Photo Credit: skinclinic.nz

Scientists have long maintained that the skin, which makes up roughly 15 percent of a person’s body mass, is the largest organ in the human body. However, now researchers from New York University's School of Medicine appear to have stumbled upon what they believe may be an even larger organ. Called the interstitium, it is not solid like the heart or liver, but a network of fluid-filled spaces that is present throughout the body to protect the rest of our organs.

According to team leader Dr. Neil Theise, the massive organ, which has been hiding in plain sight, was overlooked because the human tissue is currently studied by treating the thinly-sliced cell samples with chemicals. The technique, which drains the fluid from the tissue and destroys its collagen structure, led the experts to classify the interstitium as just a dense connective tissue.

Artist’s illustration of the newly-found interstitium that protects our organs (Photo Credit: J.Gregory Mount Sinai Health Systems CC-BY-ND)

However, when Theise’s team viewed a patient’s bile duct with a new kind of endoscope that allowed them to observe frozen living tissues at a microscopic level, they made an intriguing discovery. Instead of being a dense connective tissue, the interstitium, found everywhere — under the surface of the skin, surrounding internal organs, and even wrapped around veins and arteries — is a mesh of fluid-filled structures supported by strong, flexible proteins.

"We would often see little ‘cracks’ between collagen bundles in these layers," said Theise. "I was taught, and in turn taught many of my trainees, that these cracks were artifacts of processing. We had pulled the tissue too hard in preparing the slide and separations had formed. But these were not artifacts: these were the remnants of the collapsed spaces. They had been there all the time. But it was only when we could look at living tissue that we could see that."

The study, published in the journal Scientific Reports on March 27, 2018, asserts that the interstitium’s flexible protective wall allows organs to conduct pressurized functions without breaking down over time. The researchers theorize that since the fluid in the interstitium feeds into the lymphatic system, it might provide an answer to how cancer cells spread so rapidly during metastasis.

Digital representation of the small and large intestines and associated mesentery. Image credit: J Calvin Coffey / D Peter O’Leary / Henry Vandyke Carter.

However, some experts are not ready to accept the interstitium’s newly-elevated status. "I would think of this as a new component that is common among a variety of organs, rather than a new organ in and of itself. It would be analogous to discovering blood vessels for the first time, in that they are in every organ, but they aren't an organ themselves," said Dr. Michael Nathanson, professor of medicine and cell biology at Yale University School of Medicine. Regardless of the classification, the discovery will help scientists find new ways to cure deadly diseases, like cancer, which claim millions of lives annually.

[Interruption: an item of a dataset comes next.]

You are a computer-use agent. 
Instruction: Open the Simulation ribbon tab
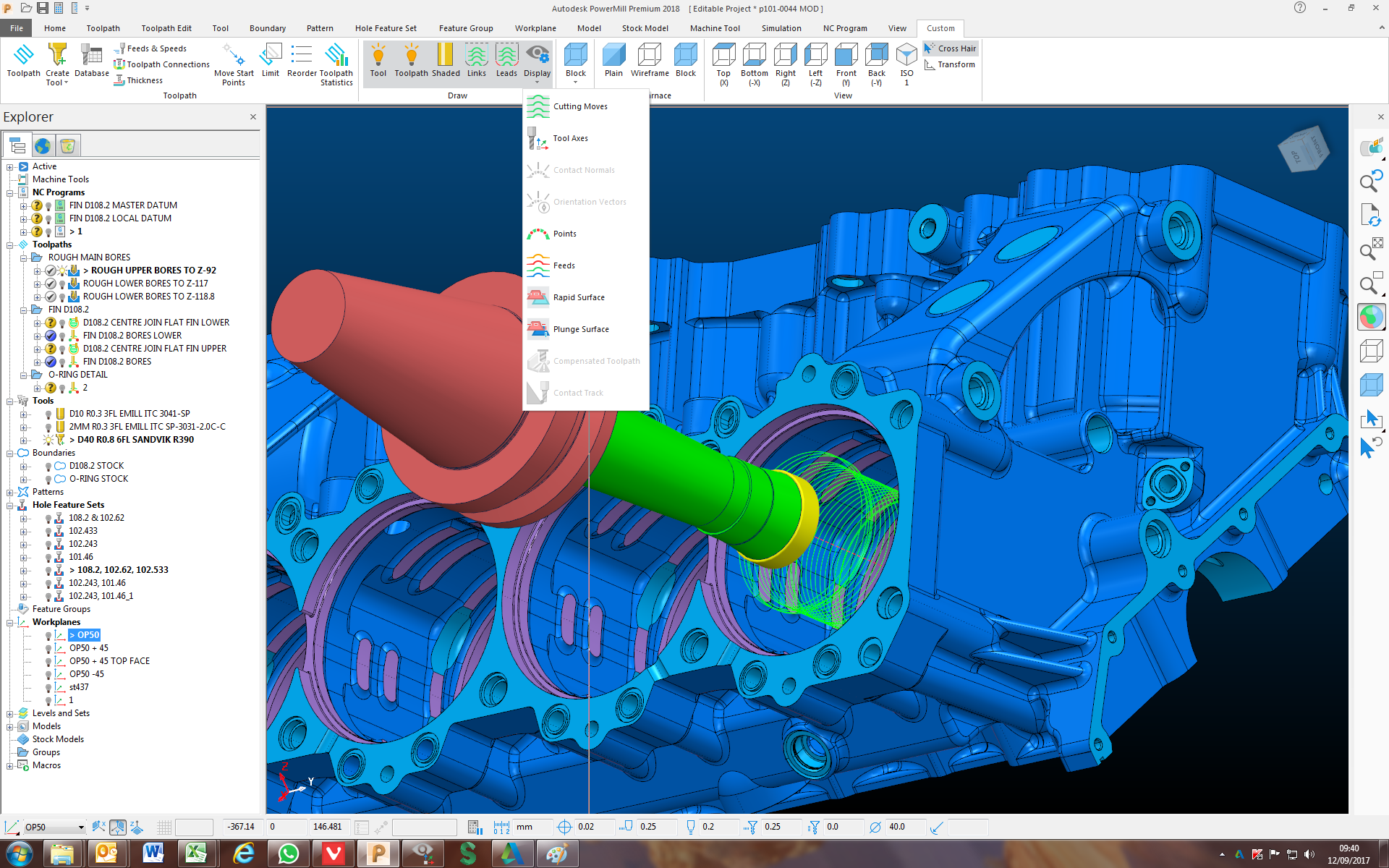pyautogui.click(x=781, y=28)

This is not the only new “organ” discovery. In January 2017, a team led by J. Calvin Coffey, from the University Hospital Limerick in Ireland, upgraded the mesentery, which connects our intestines to the abdominal wall, to an organ. Their conclusion was based on the fact that the mesentery was not a mishmash of fragmented and disparate structures as had been previously believed, but one continuous piece.